### Çıkarılan metin
..............................

Yaklaşık 7 aydır sürdürülen 600 bin kamu işçisini ilgilendiren 2025–2026 dönemi toplu iş sözleşmesi görüşmelerinde uzlaşma sağlandı!
Taraflar, uzun süren pazarlıkların ardından Cumhurbaşkanı Yardımcısı Cevdet Yılmaz ile yapılan yaklaşık dört saatlik görüşmede anlaşmaya vardı. Hükümetin sunduğu beşinci teklifte, günlük brüt ücreti bin 400 TL’nin altında olanlar için taban ücret bu seviyeye çekilecek. Bu sınırın üzerindeki işçilere ise günlük 40 TL seyyanen artış uygulanacak.
Ayrıca, 2025’in ilk yarısında yüzde 24 zam, ikinci yarısında ise günlük 50 TL seyyanen artış ve yüzde 11 oranında zam yapılacak. 2026 yılı içinse ilk altı ayda yüzde 10, ikinci altı ayda yüzde 6 zam öngörülüyor. Enflasyon farkının oluşması halinde, aşan kısım maaşlara yansıtılacak. Önceki dönemden kaynaklanan yüzde 3,68’lik enflasyon farkı da ödemelere eklenecek. Sosyal haklarda iyileştirmeye gidilirken, düşük ücretli iş yerlerinde işe giriş ücretleri yeniden düzenlenecek.
* * *
Çalışma ve Sosyal Güvenlik Bakanı Vedat Işıkhan, sendikalara hükümetin öngördüğü zam teklifini Türk-İş ve Hak-İş Konfederasyonlarına sunduğunda genel başkanlar, “kabul edilemez bir teklif” diye tepki göstermişlerdi…
TÜRK-İŞ Genel Başkan Yardımcısı Ramazan Ağar, kendilerine verilen teklif sonrası şu açıklamayı yapmıştı:
“Bize verilen teklif, bizleri gerçekten hayal kırıklığına uğrattı. Bu teklifi kabullenmemiz mümkün değil. Verilen teklif, bizim teklifimizin karşısında maalesef o kadar kabul etmeyeceğimiz bir teklif. Açıklamam gerekirse birinci 6 ay teklifleri yüzde 16, birinci yılın ikinci 6 ayında yüzde 8, ikinci yılın birinci 6 ayında yüzde 7, ikinci yılın ikinci 6 ayında yüzde 5. Diğer sosyal hakların artışı da ücret artışlarına göre verilen iki kalem bir teklif. TÜRK-İŞ ve HAK-İŞ olarak, bu teklifi beklemiyorduk. Aynı zamanda bu yıl Çalışma ve Sosyal Güvenlik Bakanlığına müracaatlarımız erken olmuştu, yetkilerimizi erken aldık. Dolayısıyla yasal sürelerimizde 2 ay doldu. Arabuluculuk durumuna geldik. Arabuluculuk durumu da son günlerde bitenler ve bitmek üzere olacaklar var. Dolayısıyla arabuluculuk safhası bittiği zaman grev sürecine girme durumumuz var. O nedenle Çalışma ve Sosyal Güvenlik Bakanlığının, Bakanımızın yarından tezi yok, cumartesi, pazar ekibini çalıştırarak bize en kısa zamanda ikinci tekliflerini sunmaları lazım. Aksi halde biz bunu ne kamuoyuna, ne temsil ettiğimiz topluma, hiç kimseye anlatamayız. "

..............................

### Verilen materyal
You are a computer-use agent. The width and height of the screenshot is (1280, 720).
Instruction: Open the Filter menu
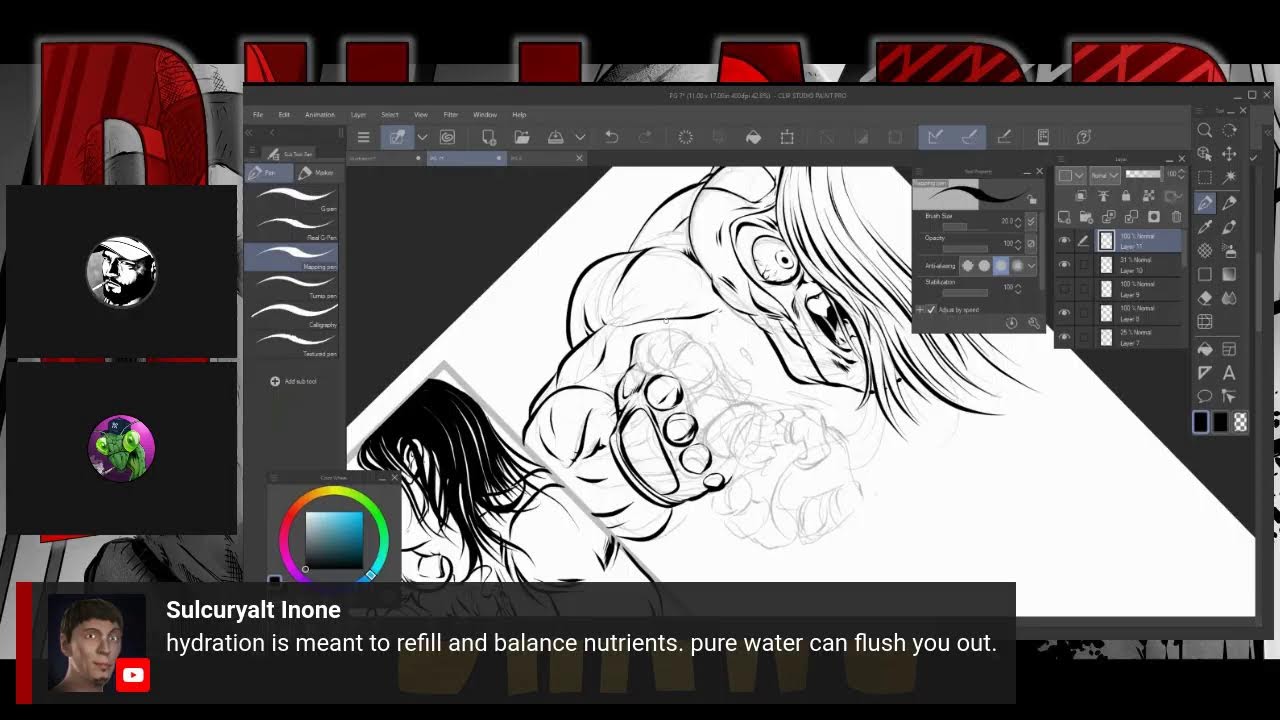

..............................

### Yapmanız gereken
Kamu işçilerinin toplu iş sözleşmesi görüşmelerini anlatan metni, son cümlesinden sonrasını yazarak kaldığı yerden devam ettirin.

### Alıştırma sonucu
Yıllardır toplu iş sözleşmesi görüşmeleri yaptıklarını ancak bu kadar zor bir dönem görmediğini öne süren Ağar, "Her şeyi getirip maalesef enflasyona bağlıyorlar. Enflasyonun sebebini işçilere veya memurların aldığı ücretlere bağlamanın doğru olduğunu düşünmüyorum. Çünkü gerek işçiler, gerek memur arkadaşlarımızın aldığı ücretleri, bir hafta, 10 gün içerisinde iç piyasaya döndürdüklerini düşünüyorum. İç piyasaya döndürdüklerine göre hiçbir zaman bu ücretler enflasyonu yükseltmez." sözlerini sarf etmişti…
HAK-İŞ Genel Başkan Yardımcısı Çukutli de teklifi yetersiz bulduklarını vurgulayarak, "İlk 6 ay için verilen yüzde 16'lık teklif, bizim ilk 6 ay için verdiğimiz teklifin üçte biri bile değil" değerlendirmesinde bulunmuştu.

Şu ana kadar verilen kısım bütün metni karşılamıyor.